By: John Klingner

Illinois has struggled to recover the manufacturing job losses it experienced during the depth of the Great Recession. The state has only recouped 10,000 of the 100,000 jobs it lost since its worst moment in 2010.

In contrast, its neighboring states have fared far better since their manufacturing lows.

Michigan’s recovery has been the most remarkable. Its manufacturing sector has grown at a rate of 3.6 percent a year since its recession lows. Kentucky’s growth has come in at 2.7 percent annually. Indiana’s, 2.3 percent.

Illinois’ manufacturing recovery has been paltry. It’s grown at a mere 0.3 percent annually.

How many more manufacturing jobs would Illinois have today if it had simply kept pace with its neighbors?

Nearly 147,000 more jobs if it had followed the same recovery path as Michigan.

102,000 more jobs if it had mirrored Kentucky’s recovery.

Even 24,000 more jobs if it had mimicked Iowa – the state with the second-worst recovery after Illinois.


Michigan and Kentucky now have the same number of manufacturing jobs or more than they had in October 2007, just before the Great Recession. Indiana and Wisconsin are not far behind.

All of Illinois’ neighbors have grown significantly since their collapse during the recession. Even Missouri has managed to surpass Illinois with its constant growth.

Illinois, meanwhile, has just 86 percent of the total manufacturing jobs it had in pre-recession 2007.

Illinois’ anti-business atmosphere likely has a great deal to do with its lackluster manufacturing recovery.

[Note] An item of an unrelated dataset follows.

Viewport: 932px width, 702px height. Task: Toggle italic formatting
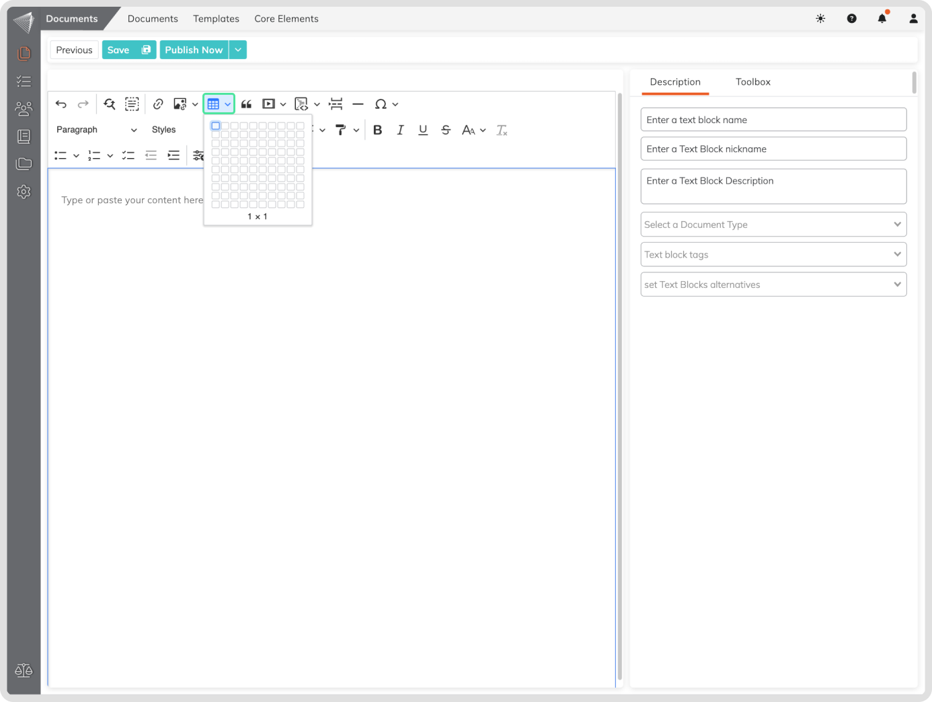(x=400, y=130)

Illinois has restrictive labor rules compared to its neighbors and to many states across the country. Its workers comp costs are the 7th-highest in the nation. And companies have to deal with one of the highest tax burdens in the country, including the nation’s highest property taxes.

Illinois lawmakers have done little to reform any of that since the Great Recession.

In comparison, Illinois’ neighbors have passed numerous pro-business reforms since 2008. Indiana, Kentucky, Michigan, Wisconsin and Missouri have all passed right-to-work laws. Indiana enacted a major tax cut in 2013. And Iowa is considering sweeping changes to its collective bargaining rules.

Politicians in Springfield should take a page out of every neighboring state’s playbook. Illinois needs labor and workers comp reforms, at the very least, to make it more business-friendly.  

If not, Illinois manufacturing will continue to stagnate and Illinoisans will continue to suffer as a result.